Sunglasses that block out glare with lcd spot - pedalpete
http://www.kickstarter.com/projects/1510502615/electronic-sunglasses
======
chaosmachine
_"They were a double pair of Joo Janta 200 Super-Chromatic Peril Sensitive
Sunglasses, which had been specially designed to help people develop a relaxed
attitude to danger. At the first hint of trouble they turn totally black and
thus prevent you from seeing anything that might alarm you."_

\- Douglas Adams, The Restaurant at the End of the Universe

------
6ren
Killer-app for wearable-computing? Once a beach-head is secured, can add HUD,
games, telephony, movies...

I was concerned that the geometry calculation requires your pupil to be at a
precisely known location, but in practice, if it was off, you'd just adjust
the sunglasses (and maybe the temples can be made so that you feel their
position). You'd calibrate them when you first use them.

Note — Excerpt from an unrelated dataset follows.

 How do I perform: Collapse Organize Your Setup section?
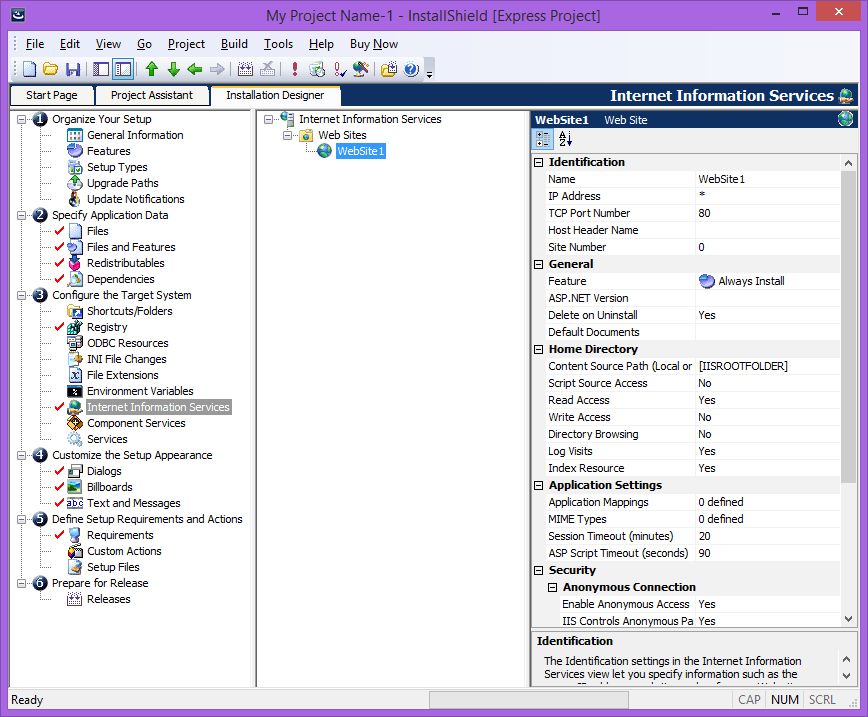tap(21, 119)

Of course, the black-
spot can be made a little overlarge, for margin of error.

Larry Niven (surely not the only one) mentioned this idea in _Grendel_ (in the
Neutron Star collection), a 1968 shortstory, which included [MINOR SPOILER] an
update on the old fighter-pilot tactic of attacking out of the sun - which
with these sunglasses, is hidden by the black-spot.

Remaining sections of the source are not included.